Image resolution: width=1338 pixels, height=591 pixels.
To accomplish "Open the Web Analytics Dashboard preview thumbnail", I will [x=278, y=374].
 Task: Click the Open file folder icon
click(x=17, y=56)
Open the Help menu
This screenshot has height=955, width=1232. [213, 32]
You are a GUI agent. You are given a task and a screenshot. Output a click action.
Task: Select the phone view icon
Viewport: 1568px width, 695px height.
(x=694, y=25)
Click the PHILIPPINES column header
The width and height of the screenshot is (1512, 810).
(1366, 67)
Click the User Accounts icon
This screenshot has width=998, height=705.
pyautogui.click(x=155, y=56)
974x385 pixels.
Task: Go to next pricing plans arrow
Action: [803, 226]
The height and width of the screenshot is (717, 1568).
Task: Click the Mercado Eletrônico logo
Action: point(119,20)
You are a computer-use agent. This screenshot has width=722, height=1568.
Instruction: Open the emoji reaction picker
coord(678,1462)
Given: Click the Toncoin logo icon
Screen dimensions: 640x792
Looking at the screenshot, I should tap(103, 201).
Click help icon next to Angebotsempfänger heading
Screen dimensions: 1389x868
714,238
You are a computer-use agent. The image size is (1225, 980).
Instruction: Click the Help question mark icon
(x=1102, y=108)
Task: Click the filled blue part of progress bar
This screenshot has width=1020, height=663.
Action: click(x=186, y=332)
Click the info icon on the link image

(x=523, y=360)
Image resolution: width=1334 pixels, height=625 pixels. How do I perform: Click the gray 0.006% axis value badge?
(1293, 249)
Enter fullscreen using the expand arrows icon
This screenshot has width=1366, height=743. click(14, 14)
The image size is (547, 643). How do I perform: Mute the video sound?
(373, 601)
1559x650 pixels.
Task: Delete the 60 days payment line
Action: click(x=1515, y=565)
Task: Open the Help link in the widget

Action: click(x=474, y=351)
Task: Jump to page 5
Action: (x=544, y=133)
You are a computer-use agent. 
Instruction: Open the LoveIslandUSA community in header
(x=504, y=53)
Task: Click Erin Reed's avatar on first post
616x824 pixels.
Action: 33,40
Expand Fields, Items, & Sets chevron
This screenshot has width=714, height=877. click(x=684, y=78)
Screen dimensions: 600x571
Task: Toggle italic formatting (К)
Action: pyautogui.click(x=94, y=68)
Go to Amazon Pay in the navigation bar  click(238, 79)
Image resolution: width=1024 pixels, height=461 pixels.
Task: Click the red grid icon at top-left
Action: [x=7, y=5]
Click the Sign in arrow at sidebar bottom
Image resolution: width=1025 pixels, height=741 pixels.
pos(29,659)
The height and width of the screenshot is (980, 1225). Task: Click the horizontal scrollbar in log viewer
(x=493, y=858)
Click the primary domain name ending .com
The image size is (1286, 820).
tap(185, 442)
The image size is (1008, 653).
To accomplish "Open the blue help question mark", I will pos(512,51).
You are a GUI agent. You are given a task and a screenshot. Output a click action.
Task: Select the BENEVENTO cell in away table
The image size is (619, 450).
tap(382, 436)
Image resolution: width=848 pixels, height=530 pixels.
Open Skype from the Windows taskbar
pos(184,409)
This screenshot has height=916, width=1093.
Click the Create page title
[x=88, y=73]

**Problem:** Please reproduce the line containing "Image resolution: width=1025" and each line after it to the end of the listing, exactly, with nothing added or left out.

**Solution to this exercise:**
Image resolution: width=1025 pixels, height=741 pixels.
pos(29,659)
The height and width of the screenshot is (980, 1225). Task: Click the horizontal scrollbar in log viewer
(x=493, y=858)
Click the primary domain name ending .com
The image size is (1286, 820).
tap(185, 442)
The image size is (1008, 653).
To accomplish "Open the blue help question mark", I will pos(512,51).
You are a GUI agent. You are given a task and a screenshot. Output a click action.
Task: Select the BENEVENTO cell in away table
The image size is (619, 450).
tap(382, 436)
Image resolution: width=848 pixels, height=530 pixels.
Open Skype from the Windows taskbar
pos(184,409)
This screenshot has height=916, width=1093.
Click the Create page title
[x=88, y=73]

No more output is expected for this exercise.